• _Exercise materials_
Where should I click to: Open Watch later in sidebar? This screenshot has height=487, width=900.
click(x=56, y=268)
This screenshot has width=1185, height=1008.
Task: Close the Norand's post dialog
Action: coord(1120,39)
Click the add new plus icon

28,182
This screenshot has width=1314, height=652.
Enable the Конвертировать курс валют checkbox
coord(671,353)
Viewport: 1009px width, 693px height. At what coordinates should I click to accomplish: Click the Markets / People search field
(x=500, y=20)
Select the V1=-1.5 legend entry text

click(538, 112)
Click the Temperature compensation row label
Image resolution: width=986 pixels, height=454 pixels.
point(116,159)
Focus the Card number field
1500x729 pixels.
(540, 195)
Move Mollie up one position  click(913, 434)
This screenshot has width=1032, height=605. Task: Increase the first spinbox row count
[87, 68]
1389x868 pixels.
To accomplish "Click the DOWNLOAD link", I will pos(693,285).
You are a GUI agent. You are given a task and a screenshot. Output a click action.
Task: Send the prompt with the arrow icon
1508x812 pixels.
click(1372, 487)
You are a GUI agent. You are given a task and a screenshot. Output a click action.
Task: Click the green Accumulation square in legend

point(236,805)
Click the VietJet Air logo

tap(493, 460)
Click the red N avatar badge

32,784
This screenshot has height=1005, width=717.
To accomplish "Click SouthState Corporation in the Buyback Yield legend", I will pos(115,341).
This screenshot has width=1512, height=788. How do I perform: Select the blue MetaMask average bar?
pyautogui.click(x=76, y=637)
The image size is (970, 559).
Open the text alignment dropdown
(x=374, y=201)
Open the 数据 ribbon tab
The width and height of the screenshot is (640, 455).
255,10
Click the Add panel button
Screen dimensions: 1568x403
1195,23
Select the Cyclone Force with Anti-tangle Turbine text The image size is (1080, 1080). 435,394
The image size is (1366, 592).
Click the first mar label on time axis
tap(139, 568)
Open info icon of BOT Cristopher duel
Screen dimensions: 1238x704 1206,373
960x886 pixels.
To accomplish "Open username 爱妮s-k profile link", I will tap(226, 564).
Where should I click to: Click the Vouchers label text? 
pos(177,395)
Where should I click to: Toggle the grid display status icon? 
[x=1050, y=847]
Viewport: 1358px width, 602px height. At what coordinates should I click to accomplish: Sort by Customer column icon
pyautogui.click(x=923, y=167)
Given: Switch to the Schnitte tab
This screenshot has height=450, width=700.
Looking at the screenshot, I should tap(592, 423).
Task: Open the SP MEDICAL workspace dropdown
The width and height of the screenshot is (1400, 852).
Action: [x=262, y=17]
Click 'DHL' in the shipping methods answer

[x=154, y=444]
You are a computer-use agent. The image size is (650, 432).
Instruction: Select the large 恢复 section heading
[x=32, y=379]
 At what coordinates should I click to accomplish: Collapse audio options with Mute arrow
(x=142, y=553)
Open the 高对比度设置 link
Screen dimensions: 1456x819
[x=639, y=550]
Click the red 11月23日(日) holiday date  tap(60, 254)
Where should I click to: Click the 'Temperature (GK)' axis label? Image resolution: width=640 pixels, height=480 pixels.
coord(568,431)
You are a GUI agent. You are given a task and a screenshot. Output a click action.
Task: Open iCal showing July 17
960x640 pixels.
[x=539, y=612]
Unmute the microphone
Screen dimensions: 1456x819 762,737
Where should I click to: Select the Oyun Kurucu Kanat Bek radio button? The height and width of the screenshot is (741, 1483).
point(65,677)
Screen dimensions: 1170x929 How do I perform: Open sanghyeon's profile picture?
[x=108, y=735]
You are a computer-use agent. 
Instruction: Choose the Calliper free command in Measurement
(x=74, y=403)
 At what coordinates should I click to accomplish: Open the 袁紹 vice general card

• _Given instruction_
Starting at the line that contains "You are a computer-use agent. The" and ending after the line that contains "coord(568,431)", give those lines again, requests included. In the answers, multiply every coordinate by 2.55 and round to whole numbers, rounding halves up.

• _The result_
You are a computer-use agent. The image size is (650, 432).
Instruction: Select the large 恢复 section heading
[x=82, y=966]
 At what coordinates should I click to accomplish: Collapse audio options with Mute arrow
(x=362, y=1410)
Open the 高对比度设置 link
Screen dimensions: 1456x819
[x=1629, y=1403]
Click the red 11月23日(日) holiday date  tap(153, 648)
Where should I click to: Click the 'Temperature (GK)' axis label? Image resolution: width=640 pixels, height=480 pixels.
coord(1448,1099)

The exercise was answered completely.